La presenza degli italiani in Libia ha sempre spaccato l’opinione pubblica del paese arabo. E questo per via del retaggio storico che vede Roma quale ex forza coloniale della Libia. Muammar Gheddafi, nel corso dei suoi 42 anni di potere, a volte ha cavalcato i sentimenti di ostilità anti italiani per provare a rinsaldare le ideologie panarabe e panafricane inseguite dalla Jammairiya. L’8 ottobre era la “giornata dell’odio” contro gli italiani, celebrazione fissata nella data in cui Gheddafi ha espulso nel 1970 tutti i nostri connazionali presenti in Libia. Poi, dopo la firma del trattato di amicizia, quella giornata è stata tolta e l’Italia tornava ad essere ben vista anche dalle autorità del passato regime libico. Ma la popolazione per la verità, già da tempo vedeva nel nostro paese un riferimento. Quando il 9 luglio 2006 l’Italia ha vinto il mondiale, come ricordato nelle sue memorie dall’allora ambasciatore Trupiano, la gente è scesa in strada per festeggiare anche a Tripoli, con un certo imbarazzo da parte dello stesso Gheddafi.

I nostri rapporti con la Libia e con i libici sono dunque sempre vissuti sul filo dell’ambiguità: basta poco per fare dell’Italia un importante riferimento culturale ed a volte anche di costume, ma basta ancora meno per trasformarci agli occhi dei libici come ex dominatori. Nel 2018 in alcuni muri di Tripoli, sono comparse scritte contro Giovanni Caravelli, uno degli uomini più impegnati in Libia in qualità di vicedirettore Aise. Nelle ultime settimane la situazione da questo punto di vista è peggiorata. In ambienti diplomatici si parla sempre più insistentemente di italiani visti in chiave negativa, un sentimento ostile manifestato sia nei confronti di semplici dipendenti che dei militari. L’Italia, in particolare, è giudicata in questo momento “ambigua” per non aver fornito il supporto sperato al governo di Al Sarraj. La strategia dell’imparzialità ha donato una cattiva immagine al nostro paese in Tripolitania e questo rischia di complicare e non poco lo scenario.

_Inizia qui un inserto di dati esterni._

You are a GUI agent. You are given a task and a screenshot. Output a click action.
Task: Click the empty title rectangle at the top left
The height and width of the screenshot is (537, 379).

Le preoccupazioni dell’Aise

Come detto, di questo argomento se n’è parlato e discusso al Copasir nel corso di un’audizione del numero uno dell’Aise, Luciano Carta. I deputati della commissione hanno avuto il quadro della situazione sotto questo fronte. E non sono mancate le preoccupazioni, peraltro in una giornata, quale quella di martedì, in cui da Il Cairo il presidente del consiglio Giuseppe Conte ha parlato della possibilità dell’arrivo di militari nell’ambito della missione europea di cui si discuterà nella conferenza di Berlino. Militari che arriveranno in Libia “ma solo in condizioni di sicurezza”, ha tenuto non a caso a specificare lo stesso premier.

Si dovranno dunque valutare, nelle prossime settimane, le varie opzioni da mettere sul campo per evitare problemi all’incolumità sia di chi è impegnato adesso e sia di chi lo sarà nelle prossime settimane. Intanto, come si è appreso da La Verità, nel corso dell’audizione al Copasir dello stesso Luciano Carta si è parlato anche della nomina dell’inviato speciale italiano per la Libia. In lizza sempre i nomi dell’ex ministro Marco Minniti e dell’attuale presidente dell’Ispi, Giampiero Massolo.